Above all, they should encourage people to grow food and prepare themselves in strength for all these impending disasters they keep warning us about. Leave the NAIS for those it benefits — the corporate farms who depend on international exports — and let us small-scale farmers and backyard chicken-keepers feed ourselves and our communities!

There are many groups that oppose the NAIS. A good site is NoNAIS.org.
Lori Perry, Blue Heron Farms, Watsonville


"Police! Drop That Fungus!" Cityside, 3/22

It's not about hunger; it's all about greed
Tell Charlie Hallowell to go buy his gourmet mushrooms from a local wholesaler, like other restaurant owners do, and stop poaching them from public lands.
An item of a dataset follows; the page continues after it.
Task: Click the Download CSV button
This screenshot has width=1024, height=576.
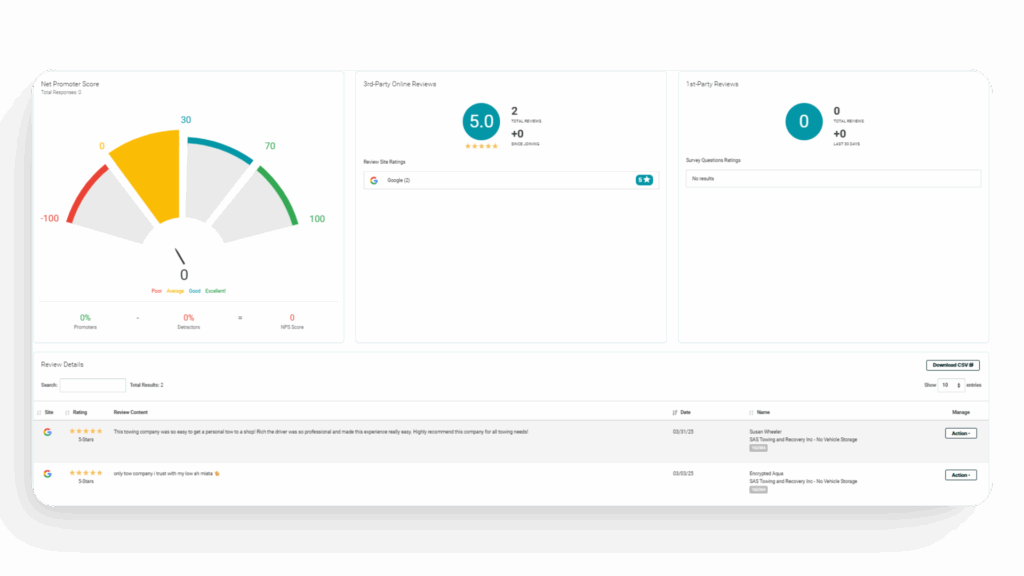Action: click(x=952, y=365)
There are many good reasons to not allow mushroom hunting in the Regional Parks, and his attitude — "Hallowell ... would go mushroom hunting everyday if he could" — is a prime example of why a prohibition is necessary.

The parks are for all to enjoy, not for the greedy few to strip-mine so they can sell nature's treasures back to us for personal profit. Even if you're just picking mushrooms for personal consumption, you're a negative force in the parks. The animals and microorganisms that would have fed on those mushrooms just got cheated out of a meal. The next hiker or photographer who comes along that trail is denied the breath-catching sight of the bright yellow and orange convoluted shapes against the dark leaf litter. My naturalist friend who brings student groups to the parks is left with holes in the ground where the mushroom clusters used to be. This is not about subsistence or access to food — none of these mushroom hunters is hurting for calories. This is about acquisitiveness, pure and simple. This is about greed.

Your writer compares the Regional Parks to Alaska, which allows subsistence rights on public lands, yet fails to point out that the Bay Area alone has more than ten times the population of the entire state of Alaska, and several thousand times the population density. What if even a fraction of these folks decide to head up to the hills and cut down their own Christmas tree next December, or haul off some leaf litter to mulch their gardens, or bag a few quail for a Saturday dinner? Clearly, if the parks are to survive for the benefit of the many, they must be protected from the greed of the few. I am grateful to our Park District police for doing their job citing poachers. Your article was an irresponsible glorification of mushroom thievery, which will probably make their job harder.
Anna Griffin, Oakland


"Hyphy vs. Thizzin'," Close 2 tha Edge, 11/22

Hyphy is a style, thizzin' is a drug
Man, first off, "hyphy" is just the bay's way of becoming popular on a national level; notice how everyone keeps saying "It's just like crunk." U know why, because every record that screams crunk all the time goes plat. The bay just wants a piece of that so they are exploiting a single word to sell CDs. The "hyphy" sound is characterized by hella up-tempo beats usually wit all kinds of high-pitched sounds rolled in.

Second (this is what really pissed me off) I knew Mac Dre and I know Mistah F.A.B & Keak da Sneak and I'll tell u what "thizzin'" is. Since back in the day (late '90s) Mac Dre had been calling rollin' on E "thizzin" or "g'tting' his thizz on." Not one time ever have I heard anyone say "This song is thizzin." U know why? Because saying "This song is on E" doesn't make any sense, dummy! Dre would call up and say "U got them thizzles?" (E pills) he even said "thizz," "thizzin," and "thizzles" on wax repeatedly over the years you would be hard pressed 2 find a song where he doesn't mention "thizzing." And let me tell you when he said "thizz" it had nothing to do with a musical sound and it still doesn't. It is drugs, beezie! The word "thizz" didn't coincide with the rise in E use among teens. It started it in the bay area. Give a fallen soldier some credit. It ain't a battle of any kind between "hyphy" and "thizzin" because "thizz" is a drug & the name of Mac Dre's record label, not a musical style.
D.J. eez da Cookymonsta, San Ro Killafoonia (aka D. Jayson, San Leandro)


Clarification
April 12's Bottom Feeder mistakenly appeared to suggest that the Zagat restaurant guide criticized the decor of the Everett & Jones Barbeque at Jack London Square. The guide actually held out the Jack London space as a notable exception to the BBQ chain's other locations, which it described as "seedy."